Certain horrors do not simply occur; they are birthed into myth, becoming a kind of cultural source code for all the terrors that follow. Before the slasher film, before the profiler, before the primetime procedural, there was the quiet farmhouse in Plainfield, Wisconsin. With Monster: The Ed Gein Story, the anthology series turns its gaze from the well-documented psychopaths of the modern era to exhume this foundational bogeyman, a man whose quiet atrocities provided the template for a uniquely American brand of grotesquerie.
The series presents itself as a psychological excavation, tracing the path from a tormented son to a grave robber and murderer. Yet, it also has grander, perhaps foolhardy, ambitions. It aims to be a cultural analysis, positioning Gein as the macabre muse for cinema’s most unforgettable monsters. What unfolds is a strange hybrid: part biopic, part academic thesis, and part self-loathing critique of its own existence. This is a story not about the man, but about the monstrous shadow he cast, a shadow the series itself seems desperate to both inhabit and escape.
A Portrait of the Killer: Performance and Psychology
Charlie Hunnam’s interpretation of Ed Gein is a dissertation on affectation, a performance so committed to its external tics that it forgets to build an interior. He adopts a soft-spoken, high-pitched delivery, a vocal choice that lands somewhere between a whisper and a whimper, paired with a physical hesitancy meant to convey a man terminally ill at ease in his own skin.
The sheer effort is visible in every swallowed word and downcast glance, but the result is less a chilling embodiment of madness and more a distracting, circus side show of methodical weirdness. The performance fails to answer the actor’s primary challenge: how to portray a psychological black box. Instead of suggesting a roiling inner life, Hunnam’s choices create a vacuum.

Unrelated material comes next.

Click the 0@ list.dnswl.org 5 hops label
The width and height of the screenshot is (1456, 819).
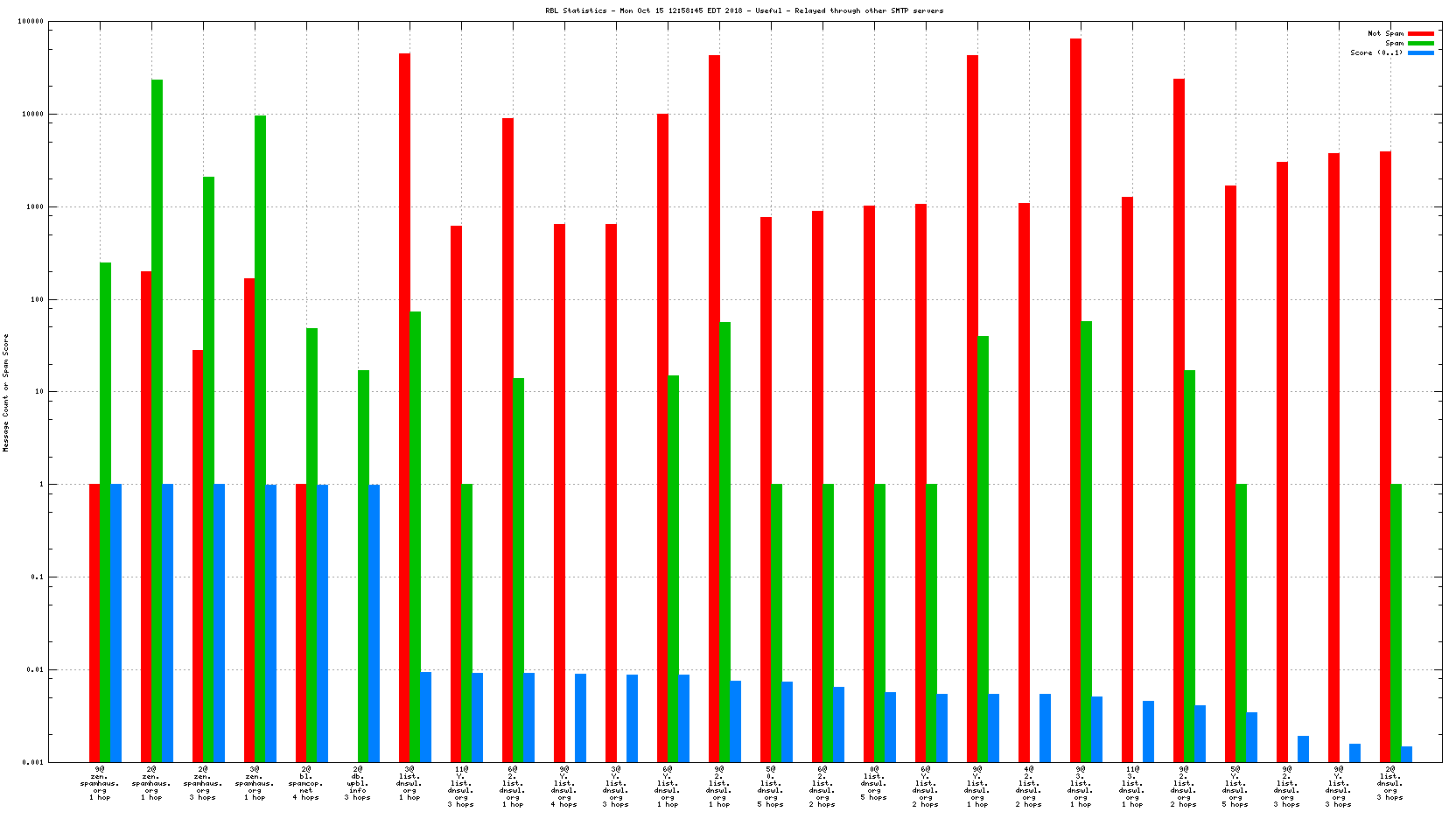click(x=873, y=783)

The script compounds this failure, offering no coherent map of Gein’s motivations. He remains an opaque vessel for rumored atrocities, a collection of Freudian triggers without a psyche. We are asked to spend eight hours with a man who, late in the series, admits, “I don’t know who I am,” and the most damning critique is that we are forced to agree. Neither, it seems, do the writers.
This central void is made more apparent by the towering, fleeting presence of Laurie Metcalf as his mother, Augusta. In the first episode, she is a tour de force, a scripture-spewing matriarch who conjures hellfire with a single glare, carving out the twisted Oedipal space in which Ed’s pathology will fester. Her pronouncements on the sinfulness of women are delivered with the force of a physical blow.
Then, after this stunning overture, she largely disappears from the narrative, reduced to a spectral voiceover or a decaying prop. This is a criminal underuse of Metcalf’s talent, a baffling decision that abandons the central psychological conflict that supposedly defined Gein’s entire existence. The pressure cooker is left without its heat source.
The supporting figures are similarly adrift. Suzanna Son’s Adeline Watkins, a heavily fictionalized character who acts as Ed’s ghoulish encourager, is played with an effective, enigmatic subtlety that the rest of the show lacks. She is a fascinating catalyst, though one entirely invented for narrative convenience.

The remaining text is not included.